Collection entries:
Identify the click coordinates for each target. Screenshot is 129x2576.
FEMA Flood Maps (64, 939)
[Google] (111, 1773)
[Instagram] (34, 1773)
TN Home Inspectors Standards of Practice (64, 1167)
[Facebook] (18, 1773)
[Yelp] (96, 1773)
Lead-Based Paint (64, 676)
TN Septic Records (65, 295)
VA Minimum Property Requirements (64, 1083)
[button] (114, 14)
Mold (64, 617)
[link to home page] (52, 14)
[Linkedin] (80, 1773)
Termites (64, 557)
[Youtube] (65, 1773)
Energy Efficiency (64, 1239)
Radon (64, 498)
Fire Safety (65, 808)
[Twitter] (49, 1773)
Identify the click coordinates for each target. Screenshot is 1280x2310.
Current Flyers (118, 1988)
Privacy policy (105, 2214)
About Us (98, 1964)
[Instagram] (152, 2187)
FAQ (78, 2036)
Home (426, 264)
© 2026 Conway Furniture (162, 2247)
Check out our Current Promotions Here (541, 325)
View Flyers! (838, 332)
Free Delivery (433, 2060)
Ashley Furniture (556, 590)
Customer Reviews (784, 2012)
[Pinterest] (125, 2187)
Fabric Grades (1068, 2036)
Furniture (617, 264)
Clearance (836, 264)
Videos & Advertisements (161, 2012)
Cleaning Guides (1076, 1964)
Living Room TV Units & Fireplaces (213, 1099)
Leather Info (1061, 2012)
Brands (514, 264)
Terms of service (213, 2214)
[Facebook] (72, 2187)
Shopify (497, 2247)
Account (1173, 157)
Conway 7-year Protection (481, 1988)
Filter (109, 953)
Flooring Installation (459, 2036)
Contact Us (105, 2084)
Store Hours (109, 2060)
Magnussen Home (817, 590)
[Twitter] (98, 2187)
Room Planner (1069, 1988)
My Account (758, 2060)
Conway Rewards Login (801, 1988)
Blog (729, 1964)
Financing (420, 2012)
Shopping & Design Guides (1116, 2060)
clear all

__Directions for this task__:
Print the records above in full, exactly.

__Solution__:
Identify the click coordinates for each target. Screenshot is 129x2576.
FEMA Flood Maps (64, 939)
[Google] (111, 1773)
[Instagram] (34, 1773)
TN Home Inspectors Standards of Practice (64, 1167)
[Facebook] (18, 1773)
[Yelp] (96, 1773)
Lead-Based Paint (64, 676)
TN Septic Records (65, 295)
VA Minimum Property Requirements (64, 1083)
[button] (114, 14)
Mold (64, 617)
[link to home page] (52, 14)
[Linkedin] (80, 1773)
Termites (64, 557)
[Youtube] (65, 1773)
Energy Efficiency (64, 1239)
Radon (64, 498)
Fire Safety (65, 808)
[Twitter] (49, 1773)
Identify the click coordinates for each target. Screenshot is 1280x2310.
Current Flyers (118, 1988)
Privacy policy (105, 2214)
About Us (98, 1964)
[Instagram] (152, 2187)
FAQ (78, 2036)
Home (426, 264)
© 2026 Conway Furniture (162, 2247)
Check out our Current Promotions Here (541, 325)
View Flyers! (838, 332)
Free Delivery (433, 2060)
Ashley Furniture (556, 590)
Customer Reviews (784, 2012)
[Pinterest] (125, 2187)
Fabric Grades (1068, 2036)
Furniture (617, 264)
Clearance (836, 264)
Videos & Advertisements (161, 2012)
Cleaning Guides (1076, 1964)
Living Room TV Units & Fireplaces (213, 1099)
Leather Info (1061, 2012)
Brands (514, 264)
Terms of service (213, 2214)
[Facebook] (72, 2187)
Shopify (497, 2247)
Account (1173, 157)
Conway 7-year Protection (481, 1988)
Filter (109, 953)
Flooring Installation (459, 2036)
Contact Us (105, 2084)
Store Hours (109, 2060)
Magnussen Home (817, 590)
[Twitter] (98, 2187)
Room Planner (1069, 1988)
My Account (758, 2060)
Conway Rewards Login (801, 1988)
Blog (729, 1964)
Financing (420, 2012)
Shopping & Design Guides (1116, 2060)
clear all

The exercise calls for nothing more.